Je hasarde peut-être trop de vous exposer mes doutes sur une chose dont je ne suis pas juge compétent. Si c’était quelque manifeste, quelque alliance, ou quelque traité de paix, peut-être pourrais-je en raisonner plus à mon aise, et bavarder politique ce qui est le plus souvent travestir en héroïsme la fourberie des hommes.

Je me suis à présent enfoncé dans l’histoire ; je l’étudie, je l’écris[1], plus curieux de connaître celle des autres que de savoir la fin de la mienne. Je me porte mieux à présent ; je vous conserve toujours mon estime, et je suis toujours dans les dispositions de vous recevoir ici avec empressement. Adieu.

Fédéric.

Faites, je vous prie, mes compliments à Mme du Châtelet, et remerciez-la de la part qu’elle prend à ce qui me regarde.

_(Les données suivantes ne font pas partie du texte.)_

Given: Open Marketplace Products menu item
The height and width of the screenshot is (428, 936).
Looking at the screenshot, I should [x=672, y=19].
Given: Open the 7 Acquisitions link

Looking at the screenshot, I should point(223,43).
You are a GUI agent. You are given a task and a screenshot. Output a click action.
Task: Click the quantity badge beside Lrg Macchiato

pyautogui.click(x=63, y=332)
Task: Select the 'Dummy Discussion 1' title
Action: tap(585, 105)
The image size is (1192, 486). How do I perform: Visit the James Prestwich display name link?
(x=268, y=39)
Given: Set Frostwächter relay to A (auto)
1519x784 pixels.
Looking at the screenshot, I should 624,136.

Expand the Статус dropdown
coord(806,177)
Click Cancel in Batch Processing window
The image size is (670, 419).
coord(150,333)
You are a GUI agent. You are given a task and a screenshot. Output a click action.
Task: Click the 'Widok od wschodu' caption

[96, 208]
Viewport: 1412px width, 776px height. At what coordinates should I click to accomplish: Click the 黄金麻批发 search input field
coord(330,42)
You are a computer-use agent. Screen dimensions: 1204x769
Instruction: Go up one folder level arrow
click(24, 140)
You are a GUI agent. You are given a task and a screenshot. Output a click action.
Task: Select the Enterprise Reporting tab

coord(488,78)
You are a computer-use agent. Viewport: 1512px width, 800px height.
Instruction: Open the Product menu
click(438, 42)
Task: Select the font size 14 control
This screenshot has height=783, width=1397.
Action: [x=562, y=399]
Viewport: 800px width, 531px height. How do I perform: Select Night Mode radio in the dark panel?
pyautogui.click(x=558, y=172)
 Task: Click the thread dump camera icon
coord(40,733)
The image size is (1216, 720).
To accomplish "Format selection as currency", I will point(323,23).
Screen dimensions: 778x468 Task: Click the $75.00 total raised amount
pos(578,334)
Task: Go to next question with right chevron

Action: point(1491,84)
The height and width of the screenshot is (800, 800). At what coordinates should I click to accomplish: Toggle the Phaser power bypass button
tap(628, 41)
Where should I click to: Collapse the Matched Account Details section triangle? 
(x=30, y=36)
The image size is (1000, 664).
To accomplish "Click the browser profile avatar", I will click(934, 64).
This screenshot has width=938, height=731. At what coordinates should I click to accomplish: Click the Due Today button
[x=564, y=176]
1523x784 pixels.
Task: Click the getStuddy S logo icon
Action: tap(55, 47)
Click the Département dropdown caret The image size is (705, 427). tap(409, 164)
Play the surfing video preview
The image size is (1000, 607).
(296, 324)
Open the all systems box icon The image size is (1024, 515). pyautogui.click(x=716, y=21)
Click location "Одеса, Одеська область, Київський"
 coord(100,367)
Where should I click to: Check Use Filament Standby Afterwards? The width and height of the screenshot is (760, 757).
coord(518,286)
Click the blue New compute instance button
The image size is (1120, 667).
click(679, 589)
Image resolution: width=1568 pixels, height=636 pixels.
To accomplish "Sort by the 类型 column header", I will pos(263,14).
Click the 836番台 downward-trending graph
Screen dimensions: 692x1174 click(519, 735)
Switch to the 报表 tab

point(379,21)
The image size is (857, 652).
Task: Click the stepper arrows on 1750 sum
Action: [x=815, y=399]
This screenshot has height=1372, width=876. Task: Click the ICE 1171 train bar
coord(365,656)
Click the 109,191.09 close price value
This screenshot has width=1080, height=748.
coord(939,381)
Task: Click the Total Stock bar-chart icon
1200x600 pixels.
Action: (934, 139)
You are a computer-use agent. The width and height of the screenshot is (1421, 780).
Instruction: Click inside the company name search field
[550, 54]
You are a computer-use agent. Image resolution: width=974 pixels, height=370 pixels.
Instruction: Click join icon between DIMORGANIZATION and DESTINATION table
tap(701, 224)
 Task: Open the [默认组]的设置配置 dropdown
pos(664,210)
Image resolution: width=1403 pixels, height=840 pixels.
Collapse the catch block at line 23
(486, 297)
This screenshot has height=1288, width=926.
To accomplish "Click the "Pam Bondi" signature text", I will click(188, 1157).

1867. — À M. LE COMTE D’ARGENSON,
ministre de la guerre.
À Paris, le 4 de la pleine lune[2].

L’ange Jesrad a porté jusqu’à Memnon la nouvelle de vos brillants succès[3], et Babylone avoue qu’il n’y eut jamais d’itimadoulet dont le ministère ait été plus couvert de gloire. Vous êtes digne de conduire le cheval sacré du roi des rois, et la chienne favorite de la reine. Je brûlais du désir de baiser la crotte de votre sublime tente, et de boire du vin de Chiras à vos divins banquets. Oromasde n’a pas permis que j’aie joui de cette consolation, et je suis demeuré enseveli dans l’ombre, loin des rayons brillants de votre prospérité. Je lève les mains vers le puissant Oromasde ; je le prie de faire longtemps marcher devant vous

  1. Les Mémoires de Brandebourg.
  2. Cette lettre, écrite en juillet 1747, semblerait être du 24 du même mois, d’après la date que Voltaire lui donne ; mais je la crois du 8. Voyez les Mémoires du marquis d’Argenson, page 465. (Cl.)
  3. La victoire remportée par les Français, le 2 juillet 1747, dans les champs de Laufelt.